The bindings I like are all tops in their class with mostly plastic/carbon/fiberglass construction, traditional 2 straps, plenty of cushioning underfoot, some mild canting....


----------



## Donutz (May 12, 2010)

In other words, the choice of bindings is more about the bindings that you like than about the board they're going on.


----------



## snowklinger (Aug 30, 2011)

Donutz said:


> In other words, the choice of bindings is more about the bindings that you like than about the board they're going on.

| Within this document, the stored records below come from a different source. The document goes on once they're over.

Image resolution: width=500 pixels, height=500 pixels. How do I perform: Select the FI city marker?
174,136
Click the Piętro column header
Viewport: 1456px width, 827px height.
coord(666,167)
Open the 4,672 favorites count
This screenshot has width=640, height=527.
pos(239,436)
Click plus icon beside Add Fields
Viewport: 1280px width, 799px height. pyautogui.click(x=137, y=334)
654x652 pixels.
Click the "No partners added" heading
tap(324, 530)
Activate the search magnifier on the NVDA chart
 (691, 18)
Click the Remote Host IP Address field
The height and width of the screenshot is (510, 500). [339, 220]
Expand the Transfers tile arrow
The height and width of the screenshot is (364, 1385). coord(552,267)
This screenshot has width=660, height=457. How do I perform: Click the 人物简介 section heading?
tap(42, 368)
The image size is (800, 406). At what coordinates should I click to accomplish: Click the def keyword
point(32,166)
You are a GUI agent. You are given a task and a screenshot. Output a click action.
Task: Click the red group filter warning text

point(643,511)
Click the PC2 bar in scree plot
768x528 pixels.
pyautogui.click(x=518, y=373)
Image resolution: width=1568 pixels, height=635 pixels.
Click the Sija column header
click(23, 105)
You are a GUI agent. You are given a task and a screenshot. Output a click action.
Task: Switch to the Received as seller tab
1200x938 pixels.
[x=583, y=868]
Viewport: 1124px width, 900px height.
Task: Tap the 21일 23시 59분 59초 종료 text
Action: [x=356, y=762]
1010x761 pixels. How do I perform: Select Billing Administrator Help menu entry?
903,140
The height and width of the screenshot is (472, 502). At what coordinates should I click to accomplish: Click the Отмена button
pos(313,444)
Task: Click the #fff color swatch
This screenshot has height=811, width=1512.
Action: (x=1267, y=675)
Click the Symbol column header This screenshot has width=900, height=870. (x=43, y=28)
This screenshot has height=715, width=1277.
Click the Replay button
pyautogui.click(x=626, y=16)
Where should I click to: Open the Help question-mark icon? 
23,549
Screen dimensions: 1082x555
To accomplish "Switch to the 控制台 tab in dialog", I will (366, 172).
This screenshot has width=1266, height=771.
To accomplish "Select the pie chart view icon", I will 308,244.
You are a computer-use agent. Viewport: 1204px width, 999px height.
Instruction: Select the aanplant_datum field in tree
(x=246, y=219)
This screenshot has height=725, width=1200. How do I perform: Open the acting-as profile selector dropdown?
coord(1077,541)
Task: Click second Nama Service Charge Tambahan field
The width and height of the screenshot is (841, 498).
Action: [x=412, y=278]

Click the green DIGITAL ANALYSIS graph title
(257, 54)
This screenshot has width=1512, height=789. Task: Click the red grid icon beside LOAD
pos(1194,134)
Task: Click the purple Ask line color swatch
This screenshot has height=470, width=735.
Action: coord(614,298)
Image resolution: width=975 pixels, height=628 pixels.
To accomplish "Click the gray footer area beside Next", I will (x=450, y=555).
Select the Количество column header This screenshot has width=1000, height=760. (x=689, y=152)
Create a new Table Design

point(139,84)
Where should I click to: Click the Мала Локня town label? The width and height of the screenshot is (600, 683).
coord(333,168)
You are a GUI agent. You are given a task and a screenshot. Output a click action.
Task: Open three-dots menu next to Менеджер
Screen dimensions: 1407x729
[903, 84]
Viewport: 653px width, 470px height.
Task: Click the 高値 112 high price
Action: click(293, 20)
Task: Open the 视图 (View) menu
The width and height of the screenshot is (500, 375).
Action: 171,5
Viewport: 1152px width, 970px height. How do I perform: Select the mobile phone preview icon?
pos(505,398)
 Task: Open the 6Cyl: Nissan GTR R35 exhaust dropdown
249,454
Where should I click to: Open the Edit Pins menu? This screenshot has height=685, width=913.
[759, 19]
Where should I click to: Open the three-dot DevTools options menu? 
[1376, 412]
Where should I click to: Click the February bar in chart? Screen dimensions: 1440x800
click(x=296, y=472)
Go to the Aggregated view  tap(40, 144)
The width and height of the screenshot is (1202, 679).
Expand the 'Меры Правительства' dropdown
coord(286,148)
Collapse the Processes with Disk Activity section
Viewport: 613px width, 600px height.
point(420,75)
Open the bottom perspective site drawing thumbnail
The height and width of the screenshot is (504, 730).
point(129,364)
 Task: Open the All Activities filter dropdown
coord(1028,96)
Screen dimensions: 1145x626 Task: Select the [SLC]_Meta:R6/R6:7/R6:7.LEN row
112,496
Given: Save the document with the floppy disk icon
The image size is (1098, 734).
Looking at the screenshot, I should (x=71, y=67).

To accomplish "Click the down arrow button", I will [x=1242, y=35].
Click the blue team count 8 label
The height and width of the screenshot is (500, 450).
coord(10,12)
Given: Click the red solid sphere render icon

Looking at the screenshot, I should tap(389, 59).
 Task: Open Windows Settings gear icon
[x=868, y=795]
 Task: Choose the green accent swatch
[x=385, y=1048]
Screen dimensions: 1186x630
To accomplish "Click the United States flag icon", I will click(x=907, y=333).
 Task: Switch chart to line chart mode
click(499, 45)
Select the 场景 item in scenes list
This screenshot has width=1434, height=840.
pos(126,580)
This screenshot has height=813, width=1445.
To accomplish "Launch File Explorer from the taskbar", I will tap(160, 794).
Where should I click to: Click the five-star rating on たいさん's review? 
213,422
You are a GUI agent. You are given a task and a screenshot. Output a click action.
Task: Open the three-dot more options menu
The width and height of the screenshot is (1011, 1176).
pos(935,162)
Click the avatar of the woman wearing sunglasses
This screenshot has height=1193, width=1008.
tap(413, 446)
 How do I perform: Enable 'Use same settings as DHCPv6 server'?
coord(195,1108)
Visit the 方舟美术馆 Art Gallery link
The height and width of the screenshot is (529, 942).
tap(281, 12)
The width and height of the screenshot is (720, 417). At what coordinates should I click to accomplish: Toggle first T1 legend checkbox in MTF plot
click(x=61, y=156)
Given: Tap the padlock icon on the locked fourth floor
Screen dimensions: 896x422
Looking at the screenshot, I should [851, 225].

Well with a complete noodle or like a NS Raptor I would say that the selection would be a little more critical, even if still almost as variable across a selection of riders. 

But with a mid-stiff all-mountain twin...can't really get MORE option-ey that that.


----------



## jdang307 (Feb 6, 2011)

MThompson said:


> Hello everybody. I am considering buying the Never Summer Proto HDX 152cm and I was wondering what bindings you guys would recommend. I am 5 feet 6 1/2 inches, wear a size 10 1/2 boot and I weigh 133 lbs. I am also thinking about getting the Ride Hi Phy boots so if anybody has experience with those that would be helpful too.
> Thanks,
> Matt


You should really think about the non-wide version of that board (regular Proto HD)


----------



## Triple8Sol (Nov 24, 2008)

I ran a set of K2 Formulas on mine once last season and didn't think it was a good match as the Formula is more of a budget binding. I ended up running the Now IPO with medium and/or firm bushings all the other dozen times. It was a great combo. My buddy also tried the board out with his Forum Shakas and really liked that combo as well since the board has a nice flex in the waist with the stiffer tip/tail.


----------



## MThompson (Sep 6, 2013)

jdang307 said:


> You should really think about the non-wide version of that board (regular Proto HD)


To answer "jdang307", I am 15 and just beginning to grow. My feet are supposed to stop around size 13 so I'm getting the HDX so I can ride it for at least 3 seasons.


----------



## tecknojoe (Jan 6, 2008)

snowklinger said:


> so many threads and posts about the same thing man!!!!
> 
> for bindings the choice is seriously personal, nobody has the right answer. This deck is so middle of the road that you can ride bindings at either end of the stiffness spectrum.
> 
> ...


What don't you like about metal baseplates? I'm guessing you're talking about the aluminum parts used on ride bindings?


----------



## snowklinger (Aug 30, 2011)

*short answer: comfort*



tecknojoe said:


> What don't you like about metal baseplates? I'm guessing you're talking about the aluminum parts used on ride bindings?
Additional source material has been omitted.